YOUR TASK » Keep only the lines of the data below that contain "button", and copy them.

Collected data
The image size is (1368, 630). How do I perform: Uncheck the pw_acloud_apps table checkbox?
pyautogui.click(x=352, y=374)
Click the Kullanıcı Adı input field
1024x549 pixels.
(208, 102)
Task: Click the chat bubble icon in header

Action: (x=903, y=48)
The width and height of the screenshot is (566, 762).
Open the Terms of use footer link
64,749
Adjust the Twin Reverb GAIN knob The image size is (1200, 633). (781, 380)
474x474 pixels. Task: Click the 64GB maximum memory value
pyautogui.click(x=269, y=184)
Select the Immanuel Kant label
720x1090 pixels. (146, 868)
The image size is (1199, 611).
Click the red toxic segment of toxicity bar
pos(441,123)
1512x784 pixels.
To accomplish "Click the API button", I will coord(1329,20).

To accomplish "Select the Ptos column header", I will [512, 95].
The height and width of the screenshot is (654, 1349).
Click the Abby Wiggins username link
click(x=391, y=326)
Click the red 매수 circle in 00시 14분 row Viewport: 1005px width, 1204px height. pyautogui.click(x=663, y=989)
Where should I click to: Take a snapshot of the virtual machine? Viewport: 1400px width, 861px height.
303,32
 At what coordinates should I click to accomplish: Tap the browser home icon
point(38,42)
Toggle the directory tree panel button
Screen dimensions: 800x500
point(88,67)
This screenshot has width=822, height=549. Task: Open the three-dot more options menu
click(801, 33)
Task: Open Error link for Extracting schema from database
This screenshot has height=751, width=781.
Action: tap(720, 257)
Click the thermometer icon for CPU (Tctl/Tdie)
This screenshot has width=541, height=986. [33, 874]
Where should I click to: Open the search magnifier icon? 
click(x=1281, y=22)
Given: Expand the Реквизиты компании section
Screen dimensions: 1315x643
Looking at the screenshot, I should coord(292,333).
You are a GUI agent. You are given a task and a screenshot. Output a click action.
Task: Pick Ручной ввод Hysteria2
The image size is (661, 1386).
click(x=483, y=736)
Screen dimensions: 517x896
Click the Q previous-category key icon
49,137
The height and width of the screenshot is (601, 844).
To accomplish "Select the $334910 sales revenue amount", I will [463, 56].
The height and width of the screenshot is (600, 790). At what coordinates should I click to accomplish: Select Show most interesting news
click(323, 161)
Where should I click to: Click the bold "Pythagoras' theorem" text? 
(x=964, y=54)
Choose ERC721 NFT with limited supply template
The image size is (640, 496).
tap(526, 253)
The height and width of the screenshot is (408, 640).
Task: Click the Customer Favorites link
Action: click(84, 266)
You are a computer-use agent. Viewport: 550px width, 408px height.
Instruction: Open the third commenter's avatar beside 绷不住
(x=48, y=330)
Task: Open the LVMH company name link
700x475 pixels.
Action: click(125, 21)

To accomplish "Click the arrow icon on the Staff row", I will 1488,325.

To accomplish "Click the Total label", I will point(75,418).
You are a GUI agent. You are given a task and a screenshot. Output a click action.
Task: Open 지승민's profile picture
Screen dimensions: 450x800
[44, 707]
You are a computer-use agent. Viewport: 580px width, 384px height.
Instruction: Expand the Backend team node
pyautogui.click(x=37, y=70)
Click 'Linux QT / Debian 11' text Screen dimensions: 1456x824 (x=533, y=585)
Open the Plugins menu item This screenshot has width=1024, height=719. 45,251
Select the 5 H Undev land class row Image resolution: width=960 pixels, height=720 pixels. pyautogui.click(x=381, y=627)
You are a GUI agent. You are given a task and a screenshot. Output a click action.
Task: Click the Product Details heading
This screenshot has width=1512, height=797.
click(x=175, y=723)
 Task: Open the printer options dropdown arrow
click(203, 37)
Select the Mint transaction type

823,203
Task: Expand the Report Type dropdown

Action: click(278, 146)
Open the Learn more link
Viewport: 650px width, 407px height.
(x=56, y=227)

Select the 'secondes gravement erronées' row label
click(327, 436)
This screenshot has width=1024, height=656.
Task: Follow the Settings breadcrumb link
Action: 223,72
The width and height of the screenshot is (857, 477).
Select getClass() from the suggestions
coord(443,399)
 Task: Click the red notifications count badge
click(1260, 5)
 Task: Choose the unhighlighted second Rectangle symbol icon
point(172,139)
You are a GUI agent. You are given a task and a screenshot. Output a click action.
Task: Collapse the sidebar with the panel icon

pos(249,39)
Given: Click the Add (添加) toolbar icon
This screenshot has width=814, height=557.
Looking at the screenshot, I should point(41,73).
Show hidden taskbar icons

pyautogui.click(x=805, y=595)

WORKED SOLUTION »
To accomplish "Click the API button", I will coord(1329,20).
Toggle the directory tree panel button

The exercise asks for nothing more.